Source document:
════
Give Hospitality Staff a Reason to Stay
Last time, we looked at why staff leave. Now, we will focus on positive reasons to stay.
Recognition and reward
If the reason they give is more money look to see how your rates compare with the competition (bearing in mind for some roles your competitor for staff may be in totally different industries). But also look at what benefits your staff are getting that they may not be getting elsewhere and ensure people are aware of everything that makes up their package.
What about the less tangible aspects of their package. Recognize and reward performance and achievements. Celebrate and share successes; identify and utilize people strengths, training, delegating and giving them control and ownership where appropriate. Be sure to recognize all departments, including back of house staff, e.g. housekeeping is often the most undervalued department, but is commonly the most profitable aspect of a hotel.
Encourage and reward loyalty by conducting regular pay/benefits reviews. Think about incentives that are within reach of any member of staff who performs well. This might mean focusing on a different theme each month so that everyone has an opportunity to be recognized for their particular skills or strengths.
Career and prospects
If they're moving for career progression, is this something that you could have given them but just didn't make them aware of the opportunities? What can you do in the future to ensure that all your team get the recognition and development they need for their career progression?
Grow from within where possible, and give people the opportunity for career progression as well as enhancing the skills to do their existing job. Think also about life skills; for example offering English lessons. And make use of the training grants available through the tourist organizations, colleges, and government-funded schemes.
════
Questions on the material:
#1 According to the staff retention article, which department is often the most undervalued in a hotel?
#2 Copy the passage of the staff retention article starting with "Career and prospects" and going on through "their career progression?".

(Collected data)
════
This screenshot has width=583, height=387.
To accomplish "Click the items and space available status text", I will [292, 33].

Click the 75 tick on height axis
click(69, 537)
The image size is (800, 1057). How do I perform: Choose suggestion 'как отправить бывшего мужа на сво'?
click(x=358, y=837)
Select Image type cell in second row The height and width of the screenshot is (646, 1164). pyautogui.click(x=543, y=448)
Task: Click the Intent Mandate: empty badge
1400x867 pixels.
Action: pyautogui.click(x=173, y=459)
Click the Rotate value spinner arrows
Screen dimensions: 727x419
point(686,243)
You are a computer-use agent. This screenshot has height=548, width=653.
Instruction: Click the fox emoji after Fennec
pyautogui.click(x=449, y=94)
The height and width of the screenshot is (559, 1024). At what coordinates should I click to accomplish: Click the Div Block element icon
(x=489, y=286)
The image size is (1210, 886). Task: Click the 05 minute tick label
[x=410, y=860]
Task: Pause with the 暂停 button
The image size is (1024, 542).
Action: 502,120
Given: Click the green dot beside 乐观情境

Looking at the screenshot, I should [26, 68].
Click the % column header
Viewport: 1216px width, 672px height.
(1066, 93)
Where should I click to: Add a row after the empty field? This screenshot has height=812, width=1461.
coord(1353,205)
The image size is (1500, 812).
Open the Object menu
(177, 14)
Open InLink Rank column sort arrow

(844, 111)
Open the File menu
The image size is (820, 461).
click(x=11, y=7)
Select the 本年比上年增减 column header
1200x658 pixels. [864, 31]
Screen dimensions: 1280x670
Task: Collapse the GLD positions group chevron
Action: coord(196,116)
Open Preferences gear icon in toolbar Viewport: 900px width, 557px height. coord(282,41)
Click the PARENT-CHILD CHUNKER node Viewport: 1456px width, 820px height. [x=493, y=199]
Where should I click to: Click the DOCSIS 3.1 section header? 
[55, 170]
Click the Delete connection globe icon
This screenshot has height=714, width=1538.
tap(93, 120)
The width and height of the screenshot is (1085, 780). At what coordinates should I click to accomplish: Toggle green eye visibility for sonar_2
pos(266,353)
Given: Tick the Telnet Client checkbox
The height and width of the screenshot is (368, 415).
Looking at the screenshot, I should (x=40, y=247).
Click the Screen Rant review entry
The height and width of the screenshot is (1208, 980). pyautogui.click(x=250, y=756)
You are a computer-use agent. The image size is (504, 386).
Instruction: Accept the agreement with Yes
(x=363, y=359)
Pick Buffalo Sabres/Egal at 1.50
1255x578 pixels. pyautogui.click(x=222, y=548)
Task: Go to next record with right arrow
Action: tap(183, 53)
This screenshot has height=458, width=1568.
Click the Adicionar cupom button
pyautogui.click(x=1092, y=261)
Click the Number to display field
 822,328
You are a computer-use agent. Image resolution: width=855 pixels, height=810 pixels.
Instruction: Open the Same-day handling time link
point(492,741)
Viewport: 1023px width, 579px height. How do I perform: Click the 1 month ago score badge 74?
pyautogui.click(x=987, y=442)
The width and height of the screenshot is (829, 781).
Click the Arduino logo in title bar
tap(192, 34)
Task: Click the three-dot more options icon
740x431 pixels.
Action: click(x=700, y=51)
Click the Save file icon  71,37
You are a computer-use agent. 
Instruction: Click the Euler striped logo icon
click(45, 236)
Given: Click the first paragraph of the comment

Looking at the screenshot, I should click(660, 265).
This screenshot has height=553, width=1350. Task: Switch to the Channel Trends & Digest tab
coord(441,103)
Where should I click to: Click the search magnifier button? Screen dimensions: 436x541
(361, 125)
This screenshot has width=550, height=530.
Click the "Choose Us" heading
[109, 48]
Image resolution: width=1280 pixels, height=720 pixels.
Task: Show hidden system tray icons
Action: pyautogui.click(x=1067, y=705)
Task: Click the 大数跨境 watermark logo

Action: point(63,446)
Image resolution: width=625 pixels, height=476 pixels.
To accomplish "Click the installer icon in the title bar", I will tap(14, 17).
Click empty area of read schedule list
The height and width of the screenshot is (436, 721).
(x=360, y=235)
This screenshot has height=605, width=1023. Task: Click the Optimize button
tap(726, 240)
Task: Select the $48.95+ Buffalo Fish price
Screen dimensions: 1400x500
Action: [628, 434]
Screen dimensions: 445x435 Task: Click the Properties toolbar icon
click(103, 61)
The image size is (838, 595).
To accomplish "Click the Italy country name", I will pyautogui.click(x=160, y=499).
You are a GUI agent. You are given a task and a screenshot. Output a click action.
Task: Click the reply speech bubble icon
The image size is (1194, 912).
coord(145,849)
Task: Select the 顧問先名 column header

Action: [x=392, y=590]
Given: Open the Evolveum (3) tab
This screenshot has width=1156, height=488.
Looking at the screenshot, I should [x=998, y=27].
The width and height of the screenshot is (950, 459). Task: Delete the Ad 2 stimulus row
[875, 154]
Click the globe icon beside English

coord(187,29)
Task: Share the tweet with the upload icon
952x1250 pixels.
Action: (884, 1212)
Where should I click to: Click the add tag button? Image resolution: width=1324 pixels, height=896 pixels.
════
Task responses:
#1 Housekeeping is often the most undervalued department.

#2
Career and prospects
If they're moving for career progression, is this something that you could have given them but just didn't make them aware of the opportunities? What can you do in the future to ensure that all your team get the recognition and development they need for their career progression?